REQUEST A: List the values that the type field accepts, according to the Phabricator task.
REQUEST B: Please retype the Phabricator task starting with "Page MenuHomePhabricator" and going on through "do not need.".

Page MenuHomePhabricator

🌯️ Adjust statement data structure in Wikibase REST API responses and requests
Open, Needs TriagePublic13 Estimated Story Points

Description

As a Wikidata data reuser I want to get statement data in a simple format so that I can access the necessary data easily
As a Wikidata data reuser I want to get statement data without redundant data so that I do not need to process data I do not need.

Responses containing statement data should use the intended structure.
Requests containing statement data (POST, PUT, also PATCH) should use the intended structure.

Changes:

  • mainsnak object is removed, its fields are raised one level in the hierarchy
  • value top-level field is added, consisting of two fields:
    • content (string or JSON object) - capturing the value of the statement (previously mainsnak.datavalue.value)
    • type accepting values novalue, somevalue, value -- previously mainsnak.snaktype
    • content field is omitted if the value is known to not be possible to be defined (type: novalue) or known to be unknown (type: somevalue)
    • values of reference and qualifier objects ("snaks") are also represented using a value object
  • introduce a top level object property holding both the id and previous mainsnak.datatype as data-type (note: NOT datatype)

COLLECTED MATERIAL:
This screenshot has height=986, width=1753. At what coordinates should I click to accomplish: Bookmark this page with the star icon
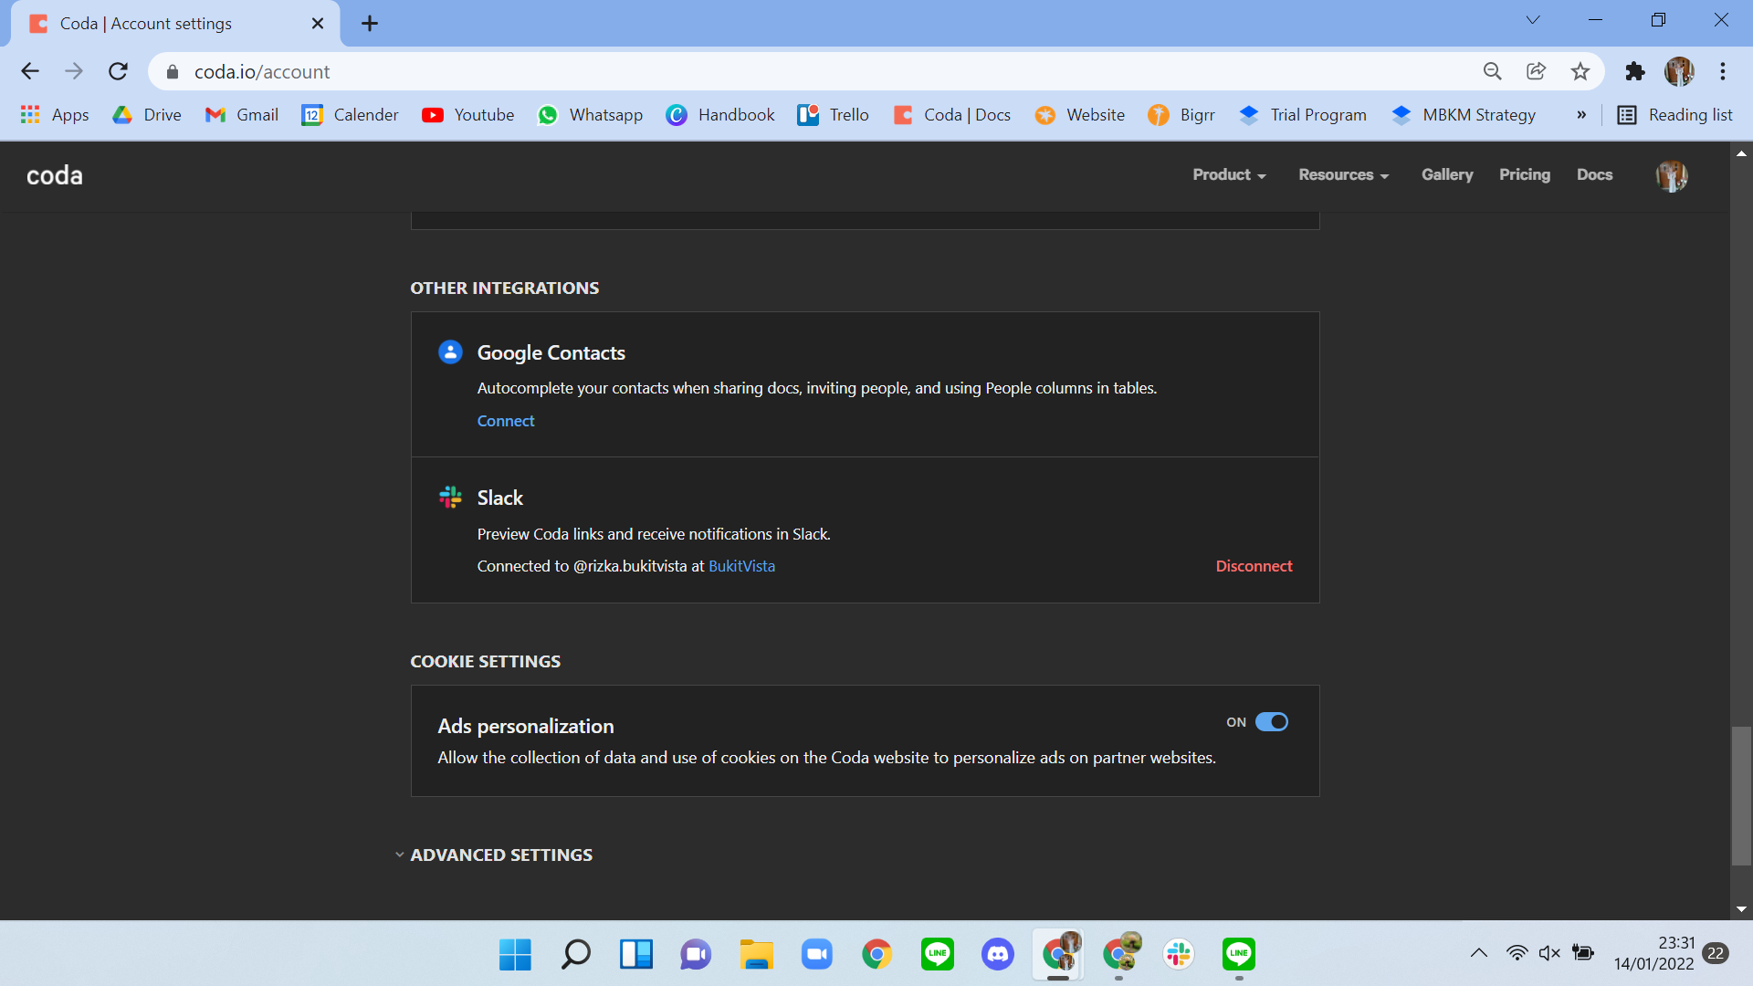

COMPLETE ANSWER A: novalue, somevalue, value

COMPLETE ANSWER B:
Page MenuHomePhabricator

🌯️ Adjust statement data structure in Wikibase REST API responses and requests
Open, Needs TriagePublic13 Estimated Story Points

Description

As a Wikidata data reuser I want to get statement data in a simple format so that I can access the necessary data easily
As a Wikidata data reuser I want to get statement data without redundant data so that I do not need to process data I do not need.